The scherzo of the second movement shares a common musical fascination in Rachmaninoff’s output, the “Dies Irae” from the Roman Catholic Requiem Mass. A fury of galloping open E-strings on violins ring the Allegro molto movement into a folk-like rustic existence. The horns herald the suspected Gregorian chant, with sprightly dancing wind triplets above. With a solo clarinet outlining major triad figurations, the signature lush, soaring and unwinding romantic vocal-like melody that has come to define the composer style, makes its debut. The winds offer rhythmic activation with pianistic arpeggiating eighth notes and this texture and sound, will return almost verbatim in Rachmaninoff’s last major work, Symphonic Dances (1940). The militaristic tones of the A-section will be balanced by the highly chromatic and frenetic B-section of the movement. The dotted rhythms and the articulation of short running eighths scattering in panic, elevates the level of anxiety. If there is autobiographical hints in this music, the first section, once lively, returns peppered with a tinge of the consternation picked up on the journey.
The impassioned essay for romantic yearning of the Adagio, is a worthy successor of Tchaikovsky’s Romeo and Juliet Fantasy Overture. Rachmaninoff recalls, “When I was young I was completely under the spell of Tchaikovsky.” The elder composer would take the teenage Rachmaninoff under his wing, and so the lineage of the rich melodies and expressive dark colors of his mentor, is a legacy that he makes his own. The opening heaven-reaching and leaning violin melody, floating above a stream of triplet rhythms in the violas, is longing incarnate. The solo clarinet, featured prominently, weaves an expansive love letter, a vocalise, before the strings and oboe sweep the music upwards, ever building with increasing fervor and passion. A sudden character change brings rich brass chords and the cascading string lines that intwine as characters lost and reveling in love’s deep blossoming garden of embrace. A return to the intimate texture of solo instruments echo the opening melody as songbirds encouraging deep affection. The violins pen with warmth, tenderness and devotion, the answer to that impassioned vocalise of the clarinet, concluding with rushes and swells of orchestral endearment, and a long final sustained A-major embrace.
If the impassioned Adagio movement was a marriage proposal, the final movement of the Allegro vivace, answers with a resounding and triumphant affirmative, complete with the bustling business of wedding planning, emotional uncertainties and jitters, political upheaval, and a resplendent walk down the aisle. In cut-time, the music and particularly the heralding french horn bell-like melody, is saturated with triplets which give the work a tarantella feel. The Second Symphony is a cyclical work, tied thematically like a spider’s web across all movements. In this finale, themes and harmonies will reprise, guest appearances, and memories in this rousing and glorious orchestral nuptial. © MTF
*Digitally published for the Hawaiʻi Symphony Sheraton Starlight Series on August 13-15, 2021.

◆ Data segment:
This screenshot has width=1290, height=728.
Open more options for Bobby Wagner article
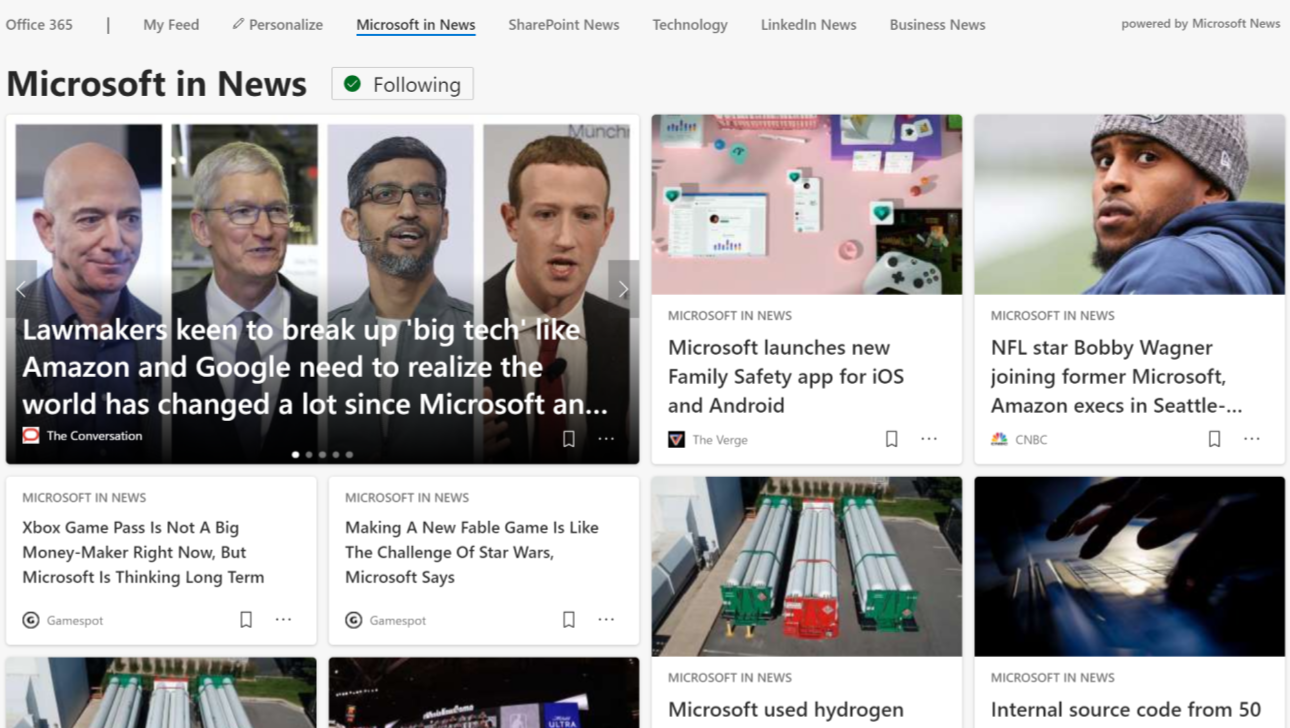(1252, 439)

◆ What you will do:
Using the text on Rachmaninoff's Second Symphony, answer these questions:
1. In which later Rachmaninoff work does the winds' texture and sound from the second movement return almost verbatim?
2. Which Tchaikovsky work is the Adagio called a worthy successor of?
3. What saturates the finale's music and gives it a tarantella feel?

◆ Solution to the problem:
1. Symphonic Dances (1940)
2. Romeo and Juliet Fantasy Overture
3. Triplets